>>>

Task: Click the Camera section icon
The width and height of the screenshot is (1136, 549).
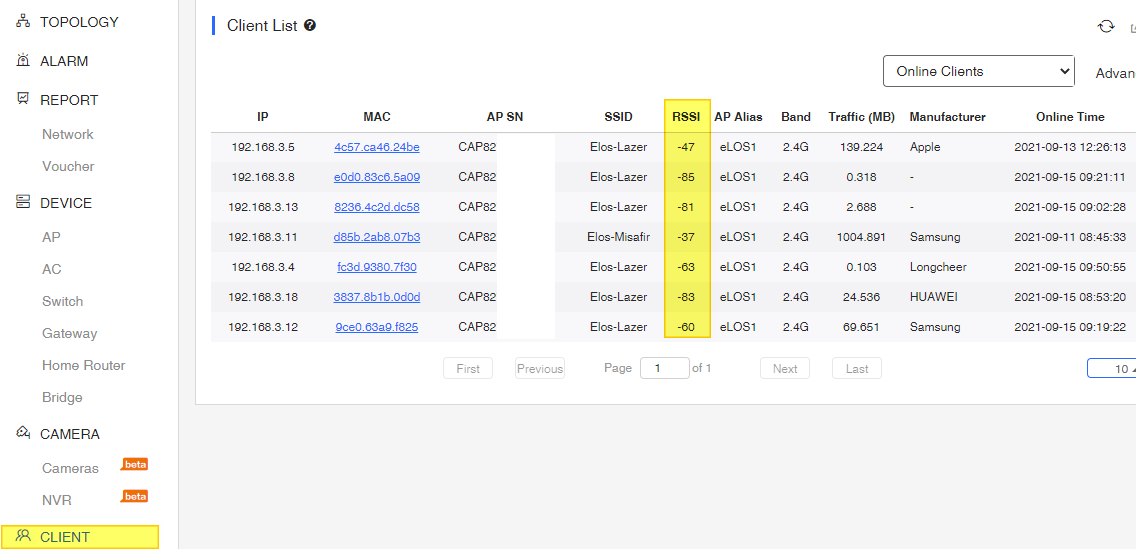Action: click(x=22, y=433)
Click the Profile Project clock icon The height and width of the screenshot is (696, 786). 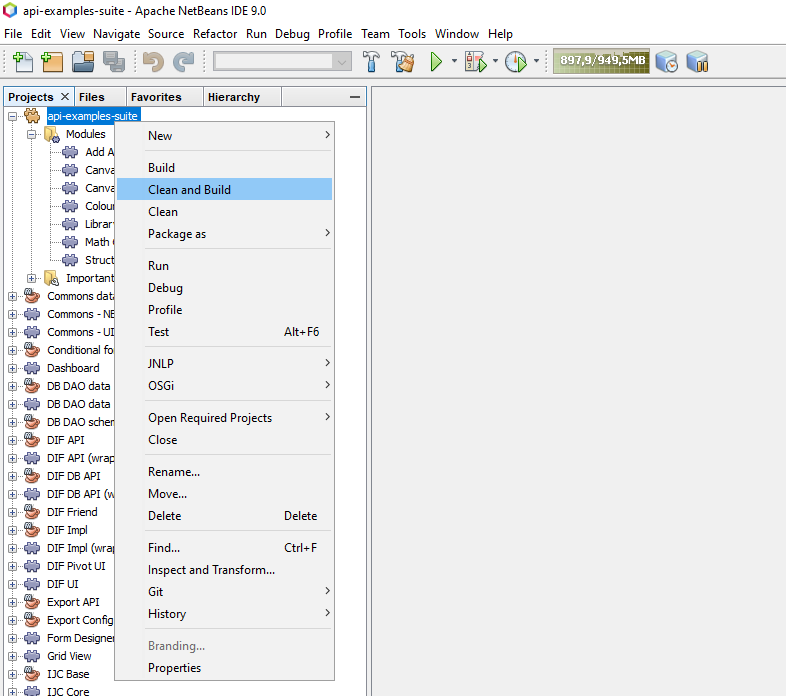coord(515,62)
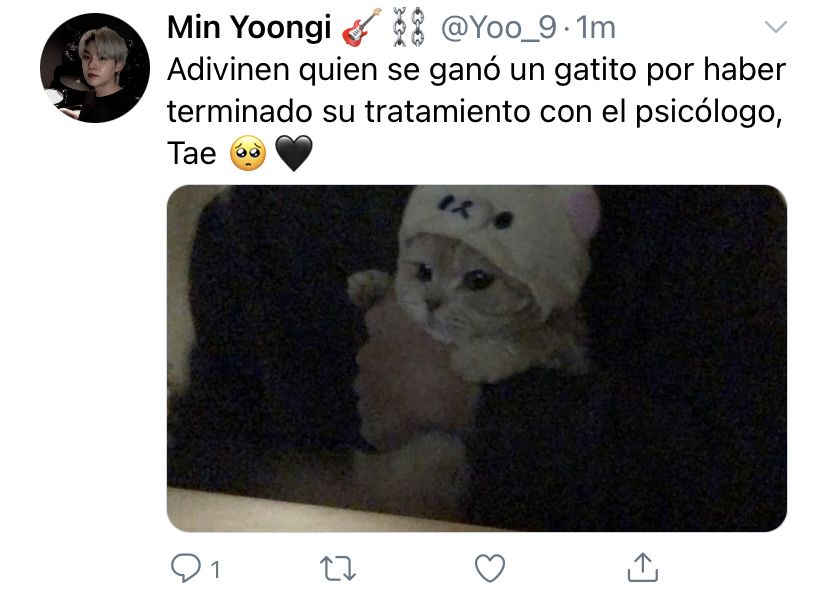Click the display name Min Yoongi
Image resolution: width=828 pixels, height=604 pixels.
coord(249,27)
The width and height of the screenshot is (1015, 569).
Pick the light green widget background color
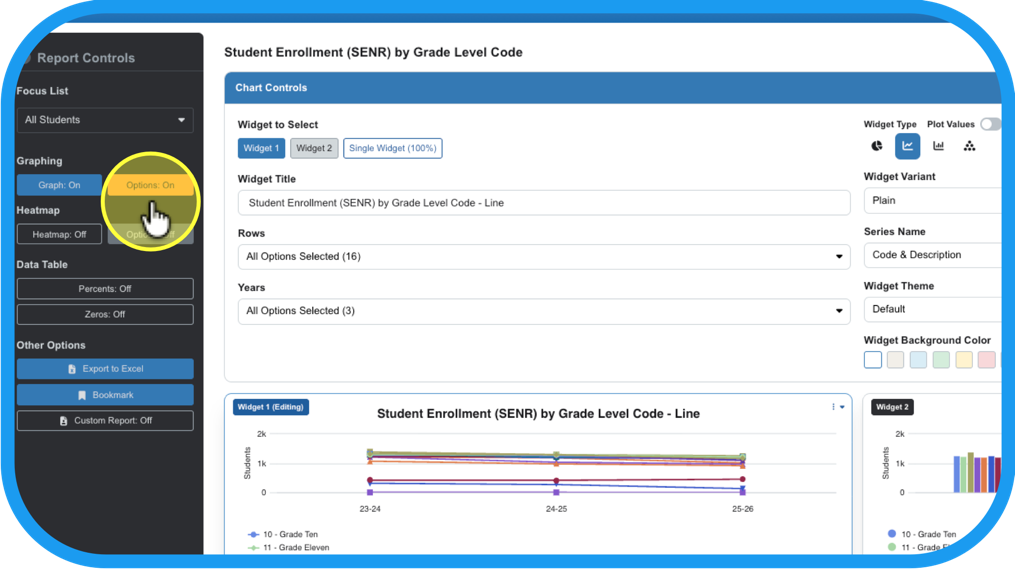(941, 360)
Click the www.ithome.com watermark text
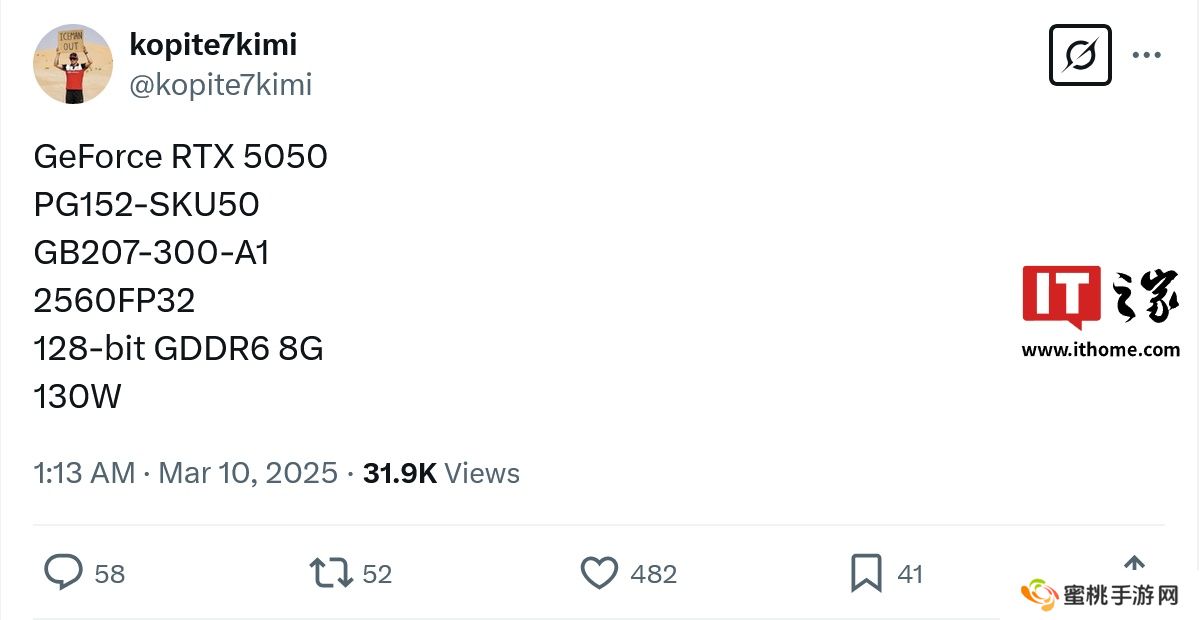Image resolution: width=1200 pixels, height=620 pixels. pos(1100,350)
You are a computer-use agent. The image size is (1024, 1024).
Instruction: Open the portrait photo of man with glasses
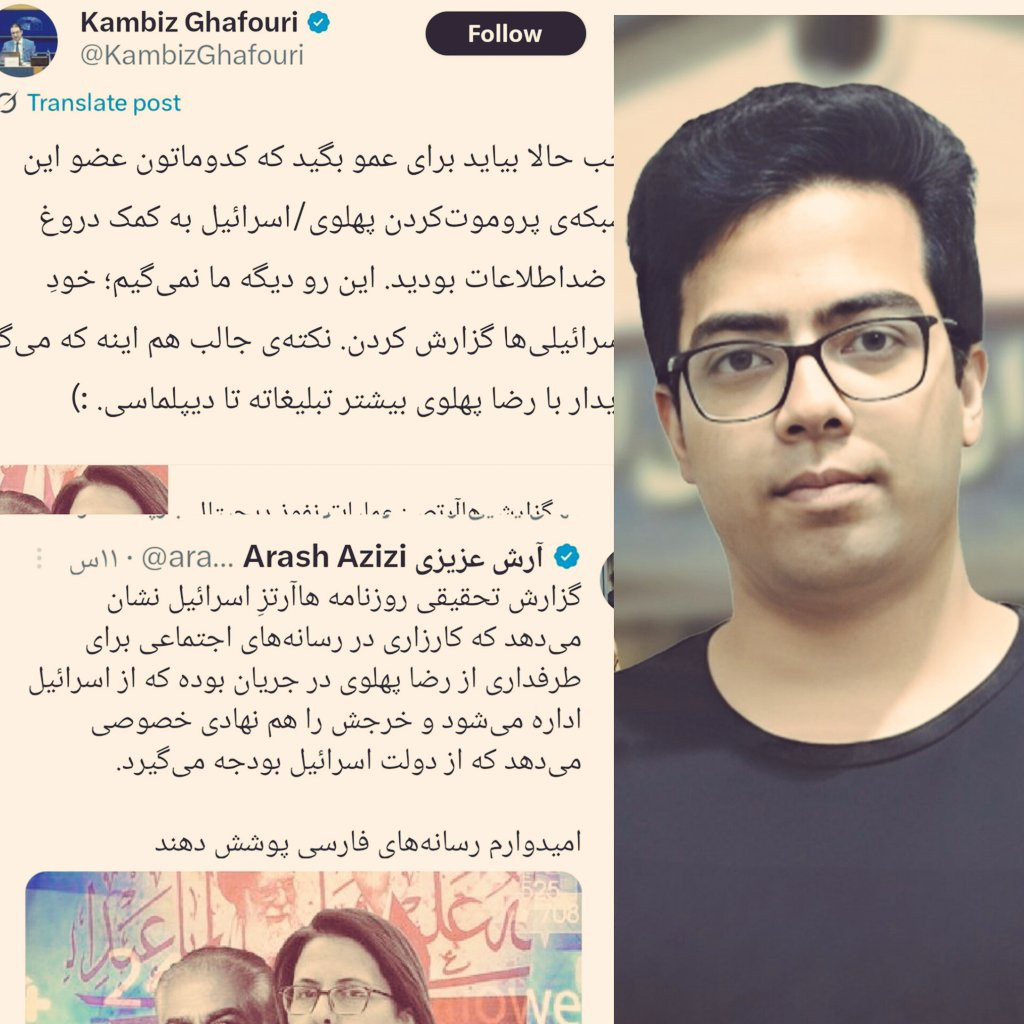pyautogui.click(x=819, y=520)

<<<

◆ **What to work on**
In your copy, include no pictures and only the lines from the line with "You are a computer-use" through the final line of the listing above, reproduced exactly.

◆ **Exercise solution**
You are a computer-use agent. The image size is (1024, 1024).
Instruction: Open the portrait photo of man with glasses
pyautogui.click(x=819, y=520)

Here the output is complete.